+1  A: 

One regexp:

/^[a-zA-Z\d]*[a-zA-Z]+[a-zA-Z\d]*^/
xt.and.r
That would accept "_"
Thilo
Tnx, i corrected regexp
xt.and.r
+1  A: 

You need two regexes. One that checks it's only alphanumeric /[a-zA-Z0-9]+/ and one that checks it's not just digits /^[^0-9]+$/ Only check the second one if the first one passes.

Myles
+1  A: 

This regexp should do the job: /^[a-zA-Z\d]*[a-zA-Z][a-zA-Z\d]*^/

Mind you, this regex is potentially going to a significant amount of backtracking; it will be O(N^2) in the worst case. Making the first repetition lazy instead of eager will make the regex faster ... if it is going to match. The way to speed up the no-match case is to use two regexes.

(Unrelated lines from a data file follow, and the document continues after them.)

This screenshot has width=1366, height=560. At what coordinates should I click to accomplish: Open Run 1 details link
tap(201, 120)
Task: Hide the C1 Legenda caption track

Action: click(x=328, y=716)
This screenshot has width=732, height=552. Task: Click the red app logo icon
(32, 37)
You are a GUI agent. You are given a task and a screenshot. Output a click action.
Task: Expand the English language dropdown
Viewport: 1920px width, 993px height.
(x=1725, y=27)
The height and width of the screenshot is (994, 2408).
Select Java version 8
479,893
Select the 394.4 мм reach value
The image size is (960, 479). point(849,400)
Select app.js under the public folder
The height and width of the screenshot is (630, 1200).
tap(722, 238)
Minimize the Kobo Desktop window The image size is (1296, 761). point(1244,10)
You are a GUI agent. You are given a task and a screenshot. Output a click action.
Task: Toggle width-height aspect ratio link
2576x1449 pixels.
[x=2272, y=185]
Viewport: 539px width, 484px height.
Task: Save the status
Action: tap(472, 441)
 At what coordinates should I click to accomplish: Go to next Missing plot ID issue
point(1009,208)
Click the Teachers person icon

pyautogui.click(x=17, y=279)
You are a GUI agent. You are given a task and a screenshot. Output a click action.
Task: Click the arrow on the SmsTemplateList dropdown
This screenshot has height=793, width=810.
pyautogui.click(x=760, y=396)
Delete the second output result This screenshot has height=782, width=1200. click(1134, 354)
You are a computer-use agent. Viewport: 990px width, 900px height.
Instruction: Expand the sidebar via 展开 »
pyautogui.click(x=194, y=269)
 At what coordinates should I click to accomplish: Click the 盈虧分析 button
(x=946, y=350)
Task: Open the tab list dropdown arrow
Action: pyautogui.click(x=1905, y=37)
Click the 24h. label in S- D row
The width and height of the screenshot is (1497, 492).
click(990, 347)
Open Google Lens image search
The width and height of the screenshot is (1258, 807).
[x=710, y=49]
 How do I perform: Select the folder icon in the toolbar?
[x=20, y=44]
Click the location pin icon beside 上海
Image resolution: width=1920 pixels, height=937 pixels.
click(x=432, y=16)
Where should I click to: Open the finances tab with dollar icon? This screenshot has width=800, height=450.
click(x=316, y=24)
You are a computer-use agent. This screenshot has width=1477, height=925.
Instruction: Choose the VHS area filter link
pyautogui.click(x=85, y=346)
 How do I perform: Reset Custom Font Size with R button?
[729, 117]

Or better still, don't use regexes at all and code match in simple Java:

public boolean matchSymbol (String input) {
    boolean seenLetter = false;
    final int len = input.length();
    for (int i = 0; i < len; i++) {
        char ch = input.charAt(i);
        if (ch >= 'a' && ch <= 'z' || ch >= 'A' && ch <= 'Z') {
            seenLetter = true;
        } else if (ch < '0' || ch > '9') {
            return false;
        }
    }
    return seenLetter;
}

For an N character String, this succeeds in N loop iterations or fails in (typically) less than N iterations.